If Shiv Shankar Menon has been made the fall guy for the Indo-Pakistan joint statement in Sharm-el-Sheikh, Shyam Saran, the PM’s envoy on climate change, is blamed for India’s “capitulation” at the Major Economic Forum (MEF) in Italy earlier this month. Minister of State for Environment Jairam Ramesh is upset that Saran did not keep him in the loop before agreeing to be a signatory to the declaration passed by the conference. There was no representative from the environment ministry at the conference. In fact, when the final draft was drawn, the only person representing India was a junior officer in the MEA who is fairly new to the subject of climate change.

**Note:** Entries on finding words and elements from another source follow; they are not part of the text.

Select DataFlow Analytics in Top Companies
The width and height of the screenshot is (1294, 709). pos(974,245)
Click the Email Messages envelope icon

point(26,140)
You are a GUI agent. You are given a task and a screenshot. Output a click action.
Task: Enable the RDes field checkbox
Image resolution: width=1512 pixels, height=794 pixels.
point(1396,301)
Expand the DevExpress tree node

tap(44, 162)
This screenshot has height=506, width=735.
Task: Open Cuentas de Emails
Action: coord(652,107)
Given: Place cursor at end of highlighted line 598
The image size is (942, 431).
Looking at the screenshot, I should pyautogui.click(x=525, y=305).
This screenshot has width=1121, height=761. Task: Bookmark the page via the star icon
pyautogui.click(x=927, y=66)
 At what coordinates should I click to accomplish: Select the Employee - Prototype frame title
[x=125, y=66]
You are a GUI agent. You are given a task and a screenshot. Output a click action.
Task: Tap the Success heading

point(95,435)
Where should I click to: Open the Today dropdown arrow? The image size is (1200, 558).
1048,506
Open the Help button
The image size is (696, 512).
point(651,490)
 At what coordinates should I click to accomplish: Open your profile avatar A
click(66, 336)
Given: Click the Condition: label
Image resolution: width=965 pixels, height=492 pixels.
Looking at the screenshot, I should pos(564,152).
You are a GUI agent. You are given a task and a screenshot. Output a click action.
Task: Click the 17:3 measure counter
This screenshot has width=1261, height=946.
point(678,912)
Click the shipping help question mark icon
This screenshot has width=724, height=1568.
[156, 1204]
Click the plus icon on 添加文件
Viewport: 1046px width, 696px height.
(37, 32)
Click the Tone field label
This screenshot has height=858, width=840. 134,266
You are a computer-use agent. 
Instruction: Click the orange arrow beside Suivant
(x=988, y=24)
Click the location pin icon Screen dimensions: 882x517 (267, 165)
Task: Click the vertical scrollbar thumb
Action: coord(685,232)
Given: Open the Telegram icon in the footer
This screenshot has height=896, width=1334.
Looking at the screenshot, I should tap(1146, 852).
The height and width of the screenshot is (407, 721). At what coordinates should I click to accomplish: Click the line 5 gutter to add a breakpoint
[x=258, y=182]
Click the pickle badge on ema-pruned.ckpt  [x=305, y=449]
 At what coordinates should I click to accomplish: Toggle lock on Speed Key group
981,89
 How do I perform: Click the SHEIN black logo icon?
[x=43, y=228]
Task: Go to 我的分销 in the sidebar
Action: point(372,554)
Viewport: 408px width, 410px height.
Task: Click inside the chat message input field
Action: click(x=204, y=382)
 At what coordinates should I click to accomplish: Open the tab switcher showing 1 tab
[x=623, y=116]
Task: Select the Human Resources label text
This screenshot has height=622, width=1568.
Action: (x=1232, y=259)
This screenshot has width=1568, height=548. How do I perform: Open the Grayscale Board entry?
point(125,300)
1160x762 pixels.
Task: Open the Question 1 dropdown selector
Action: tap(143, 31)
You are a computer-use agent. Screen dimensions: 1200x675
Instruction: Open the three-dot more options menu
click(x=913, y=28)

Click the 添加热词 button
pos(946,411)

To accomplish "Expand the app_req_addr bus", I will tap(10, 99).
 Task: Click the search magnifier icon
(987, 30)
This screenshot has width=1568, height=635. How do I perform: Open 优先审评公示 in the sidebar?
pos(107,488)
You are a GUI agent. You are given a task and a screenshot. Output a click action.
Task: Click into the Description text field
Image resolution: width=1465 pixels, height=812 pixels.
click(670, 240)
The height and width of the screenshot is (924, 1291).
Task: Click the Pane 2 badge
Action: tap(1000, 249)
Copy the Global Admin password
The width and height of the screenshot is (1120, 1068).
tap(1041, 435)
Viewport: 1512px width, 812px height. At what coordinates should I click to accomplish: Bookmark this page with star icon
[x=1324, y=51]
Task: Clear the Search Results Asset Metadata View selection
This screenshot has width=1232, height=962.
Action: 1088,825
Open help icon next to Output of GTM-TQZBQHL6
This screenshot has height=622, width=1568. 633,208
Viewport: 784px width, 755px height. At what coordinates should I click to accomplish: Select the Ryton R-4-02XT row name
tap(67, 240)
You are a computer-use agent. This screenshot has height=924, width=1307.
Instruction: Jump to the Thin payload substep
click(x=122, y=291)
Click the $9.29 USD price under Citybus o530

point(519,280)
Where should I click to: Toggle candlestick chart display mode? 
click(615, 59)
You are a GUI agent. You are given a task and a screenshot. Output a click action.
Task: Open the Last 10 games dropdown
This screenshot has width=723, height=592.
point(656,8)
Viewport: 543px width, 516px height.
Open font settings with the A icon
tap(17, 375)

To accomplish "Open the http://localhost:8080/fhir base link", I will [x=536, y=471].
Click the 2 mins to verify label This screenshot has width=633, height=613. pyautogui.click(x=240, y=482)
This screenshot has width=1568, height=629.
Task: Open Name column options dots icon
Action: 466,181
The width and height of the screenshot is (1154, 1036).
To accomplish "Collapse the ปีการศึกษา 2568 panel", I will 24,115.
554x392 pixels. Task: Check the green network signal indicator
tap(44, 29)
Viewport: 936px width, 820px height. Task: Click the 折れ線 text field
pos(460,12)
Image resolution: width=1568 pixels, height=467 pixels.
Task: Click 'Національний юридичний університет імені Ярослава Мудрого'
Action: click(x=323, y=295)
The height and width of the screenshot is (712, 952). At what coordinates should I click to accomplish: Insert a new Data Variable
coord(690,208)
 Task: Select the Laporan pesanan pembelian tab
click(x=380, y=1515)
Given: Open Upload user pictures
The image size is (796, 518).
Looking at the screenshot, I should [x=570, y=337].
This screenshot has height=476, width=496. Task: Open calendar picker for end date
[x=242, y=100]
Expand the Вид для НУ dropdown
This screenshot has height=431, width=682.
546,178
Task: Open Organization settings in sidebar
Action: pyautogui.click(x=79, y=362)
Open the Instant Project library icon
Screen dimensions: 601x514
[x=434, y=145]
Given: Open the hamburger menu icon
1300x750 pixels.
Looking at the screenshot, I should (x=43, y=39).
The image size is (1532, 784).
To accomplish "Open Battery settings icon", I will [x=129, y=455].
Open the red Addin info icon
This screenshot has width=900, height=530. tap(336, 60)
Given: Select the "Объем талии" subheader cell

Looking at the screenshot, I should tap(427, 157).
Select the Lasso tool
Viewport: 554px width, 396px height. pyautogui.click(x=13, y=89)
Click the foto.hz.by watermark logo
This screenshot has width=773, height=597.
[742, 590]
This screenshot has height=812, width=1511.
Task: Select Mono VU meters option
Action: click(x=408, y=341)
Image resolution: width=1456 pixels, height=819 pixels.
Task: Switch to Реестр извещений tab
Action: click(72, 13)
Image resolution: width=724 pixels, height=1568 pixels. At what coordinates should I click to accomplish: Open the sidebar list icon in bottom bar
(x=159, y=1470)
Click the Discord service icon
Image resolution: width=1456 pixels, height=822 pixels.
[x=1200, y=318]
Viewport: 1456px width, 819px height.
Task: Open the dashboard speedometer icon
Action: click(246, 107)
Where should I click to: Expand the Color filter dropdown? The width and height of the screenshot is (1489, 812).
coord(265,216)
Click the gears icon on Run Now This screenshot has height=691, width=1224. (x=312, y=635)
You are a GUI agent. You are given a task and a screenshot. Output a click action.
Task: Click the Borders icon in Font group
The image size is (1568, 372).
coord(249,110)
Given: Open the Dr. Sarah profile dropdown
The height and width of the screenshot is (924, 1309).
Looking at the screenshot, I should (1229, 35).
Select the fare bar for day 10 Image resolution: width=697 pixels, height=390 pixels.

Ramesh’s strong words in the presence of US Secretary of State Hillary Clinton, that India would not bow to pressure from the West over emission standards, reflected his annoyance over the way Saran had handled matters at the MEF conference and thus compromised India’s development space. With Saran and Ramesh pulling in opposite directions, it is logical that both of them should not handle the sensitive issue of climate change. Normally the minister should take precedence, but Saran, presumably, gets his instructions from the PM.
Unhappy ending
Foreign Secretary Shiv Shankar Menon was expecting to be appointed special envoy for Pakistan after his retirement yesterday. But with parliamentarians and the media coming out strongly against his ill-conceived remark of the possible presence of errors in drafting the Indo-Pak joint statement, the appointment has been withheld, at least temporarily till the dust settles down.